私は通路を引き返して、起動したモニターの前に立つ。するとモニターにノイズが走り、人によってはどうか分からないが私としては可愛らしいと感じるマスコットが映し出される。
私は嘆息して画面に向かって呟いた。
「何だスミス、付いて来ていたのか……」
〈そんなご無体でございます姫様!〉
画面から、マスコットらしい声で悲壮感の漂う言葉が返って来る。
〈このサーヴァント・スミス。姫様の行く先、そして眠る墓所まで常に一緒でございます〉
「だから置いて行こうとしたのは察して貰えぬか」
マスコットは、私の言葉に大仰に首を振って見せた。
〈いいえ、姫様一人でなどととてもそんな! 大体一人でお使いすら行った事が無いというのに何故このような大胆な行動に出たのですか!〉
「うるさいな……まったく暫くこの小言から離れられると思っていたのに」
〈姫様聞いておりますか!〉
「わかったわかった、小言は後で聞く。それより折角付いてきたのだ、このファルアタートのシステムを掌握しろ、兄達に気付かれない様にだぞ、出来るか?」
私の問いに、マスコットは丁寧な礼をして胸を張って見せた。
〈愚問でございますな、この程度小一時間もあれば余裕でございます〉
「うむ、では頼む」
〈……ところで姫様は何処に向かわれているのですか? 艦橋からは随分と遠い場所に居られるようですが〉
マスコット姿の従者は画面の中で、船内のシステムを掌握している様な動き(書類整理したり電卓を弾く様な行動)を見せながら問いかけてくる。

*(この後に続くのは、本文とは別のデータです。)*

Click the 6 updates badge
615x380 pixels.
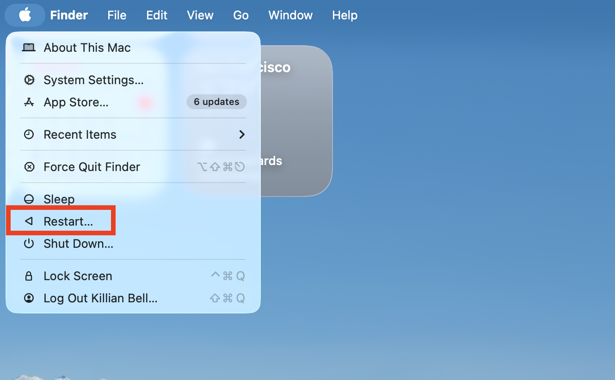pos(216,102)
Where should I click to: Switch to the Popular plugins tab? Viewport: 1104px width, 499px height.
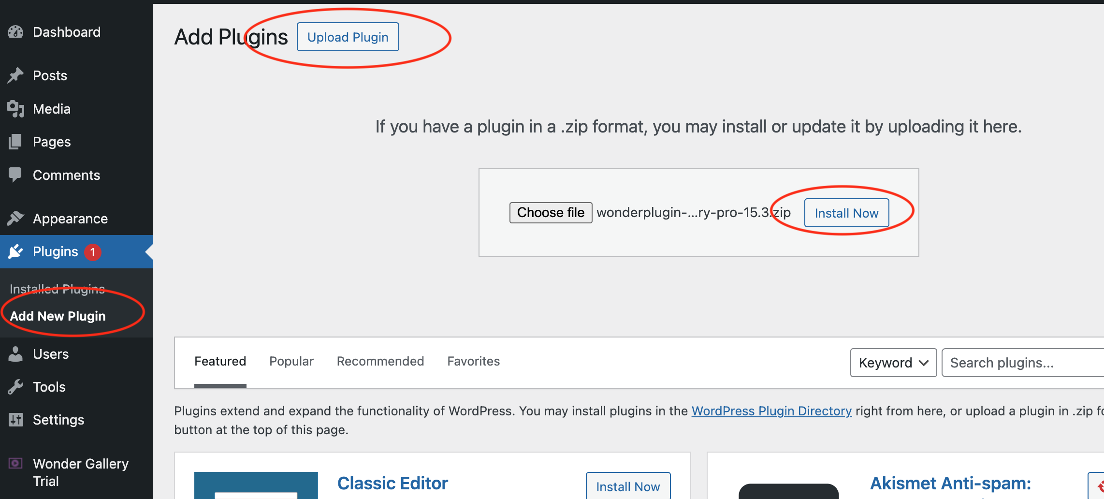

「うむ、トイレを探している内に迷った。兄達からの監視を逃れる為とはいえ、地球人の身体というのは厄介だな」
私も、元々はこのスミスの様な存在であった。しかしその状態では上位権限を持つ兄達の目を盗み、極秘任務中の船に潜り込むなど不可能だ。その為に私はわざわざ肉体を纏ったのだ。この身体ならば、手足が動く限り何処までも自分の意思で動くことができる。
しかし、目で見て足で向かうという原始的な行動のなんと難しい事だろうか。方角は見失うし、疲れるし、何だかお腹もすいてきた。
〈方向音痴なのは姫様の元々の特性でございます、それに道に迷ったのならナビゲーターを使えばいいでしょう〉
「それが操作している内にバッテリーが無くなってな、充電場所を探していた所だ」
〈その機械音痴発言は我らが頂点たる皇機種としては如何なものかと〉
「態々指で操作しなければいかんのは煩わしいのだ!」
〈では艦内見取り図をここに表示しますので、ルートに従って艦橋にお戻りください〉
「まて、近くに機星の格納庫があるではないか、そこなら充電ができるかもしれんな」
〈姫様、せめて艦の掌握が終わるまで、そこでじっとしていては貰えませんか!〉
「何を言う、事態は既に動き出したのだぞ、ここで立ち止まって居ては取り残されてしまう」
〈いえそう言った抽象的な意味ではなく!?〉
モニターの言葉を無視して、私は案内図に記された格納庫へと足を向けた。
通路を進み、何個目かの分岐を内側へと曲がる。下へと続く通路の先は、大きな隔壁が行く手を塞いでいた。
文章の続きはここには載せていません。